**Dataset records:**
- - -
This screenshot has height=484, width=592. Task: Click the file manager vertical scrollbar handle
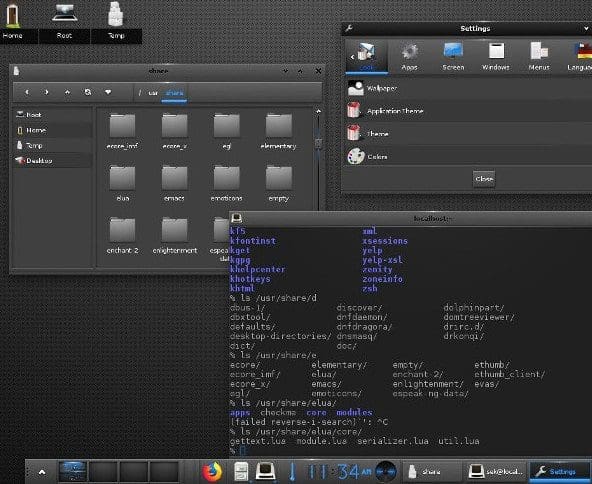tap(318, 143)
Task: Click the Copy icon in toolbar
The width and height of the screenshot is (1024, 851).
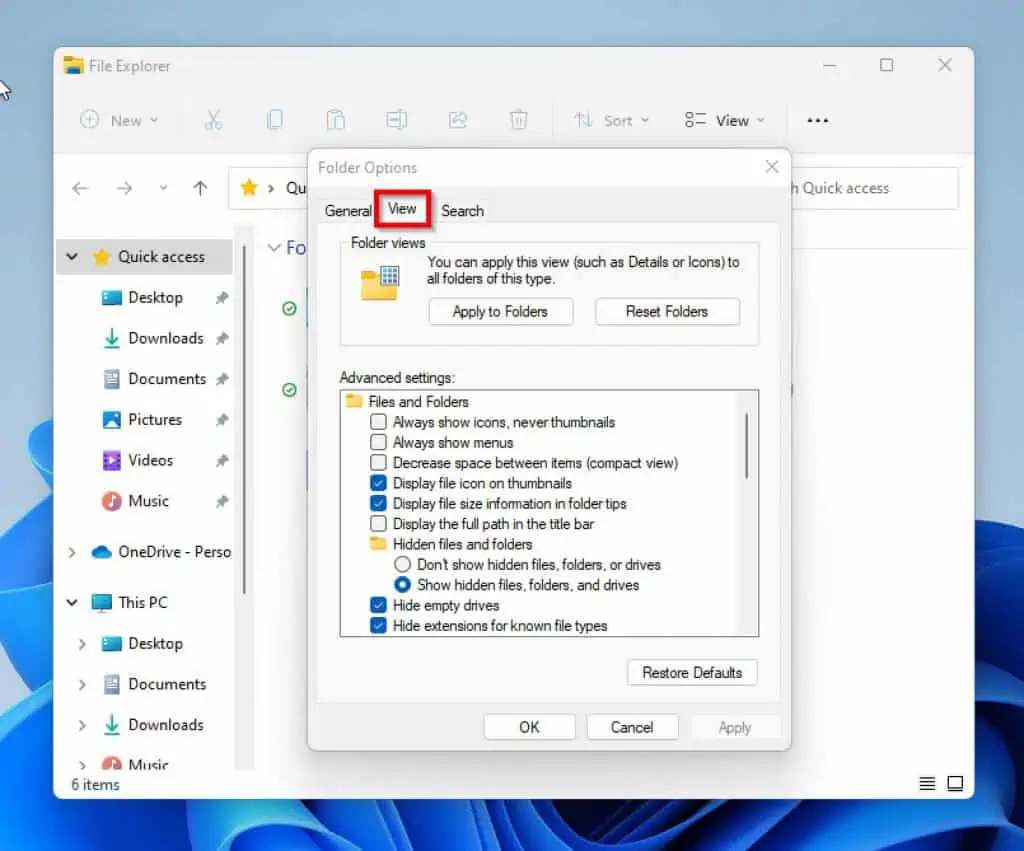Action: coord(274,120)
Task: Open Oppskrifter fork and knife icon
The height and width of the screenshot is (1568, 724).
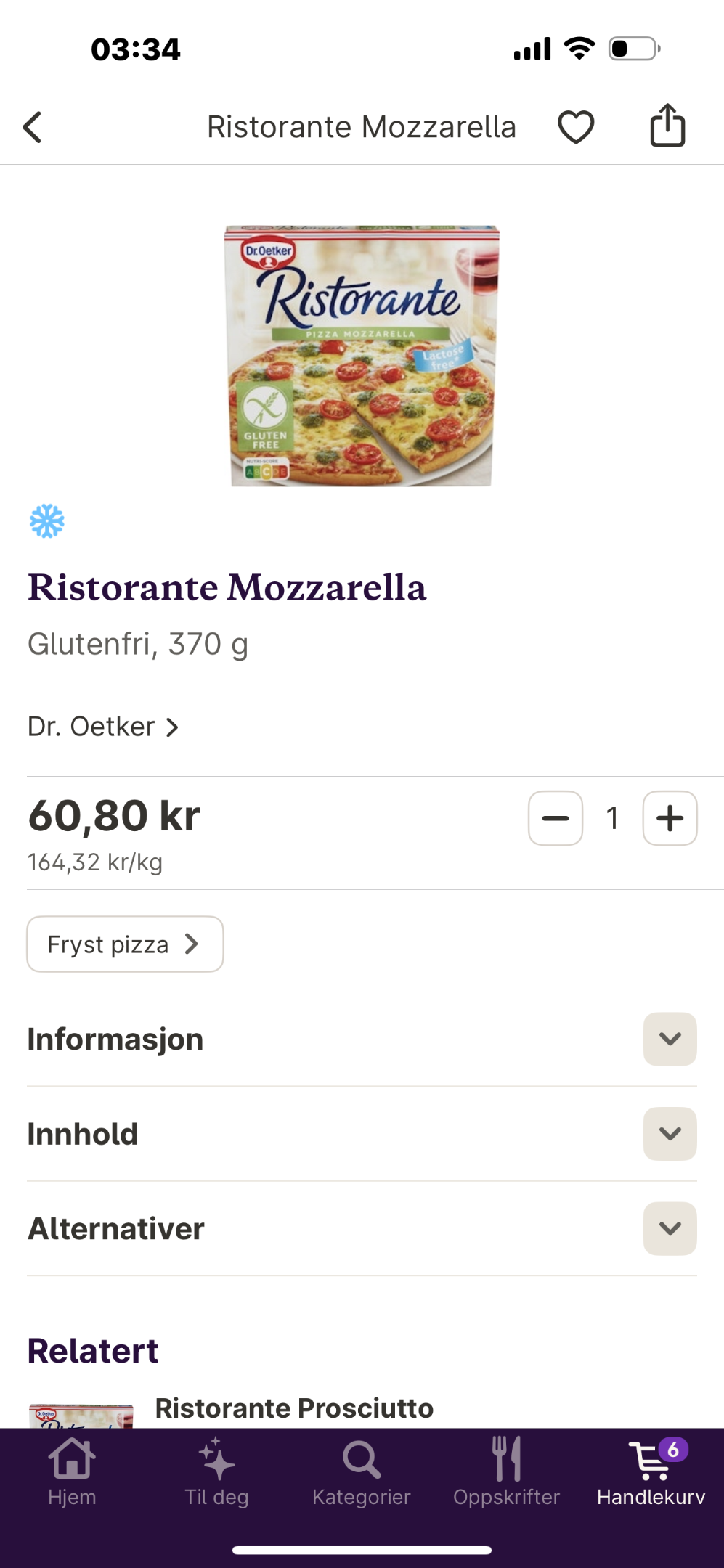Action: (507, 1458)
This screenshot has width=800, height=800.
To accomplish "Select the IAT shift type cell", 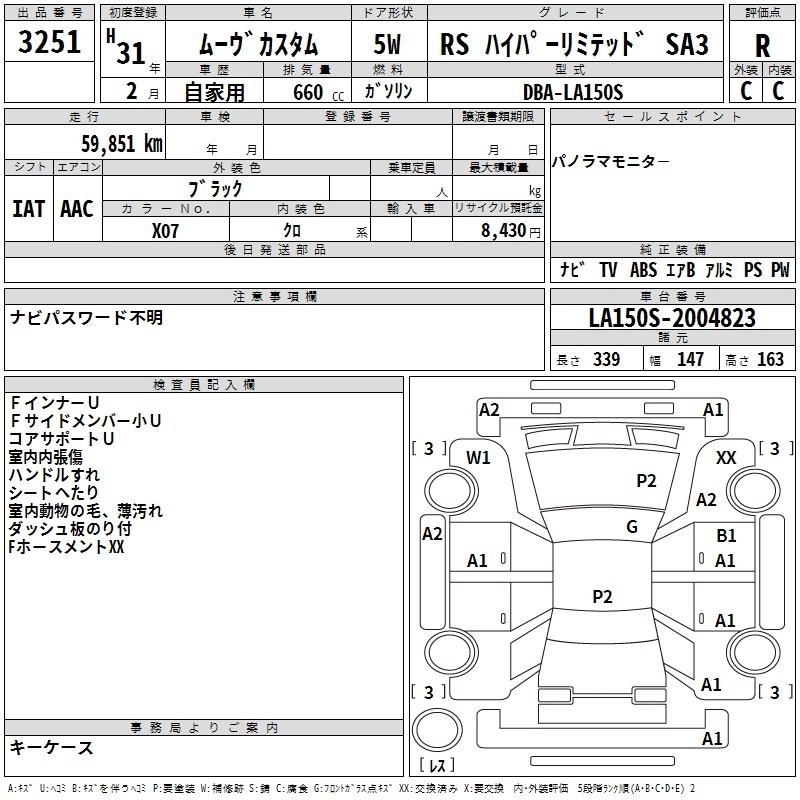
- - -
Pick out each of the lines above that contains the string "Task", matching case exactly.

**SOLUTION:**
This screenshot has height=484, width=592. Task: Click the file manager vertical scrollbar handle
Task: Click the Copy icon in toolbar
Task: Open Oppskrifter fork and knife icon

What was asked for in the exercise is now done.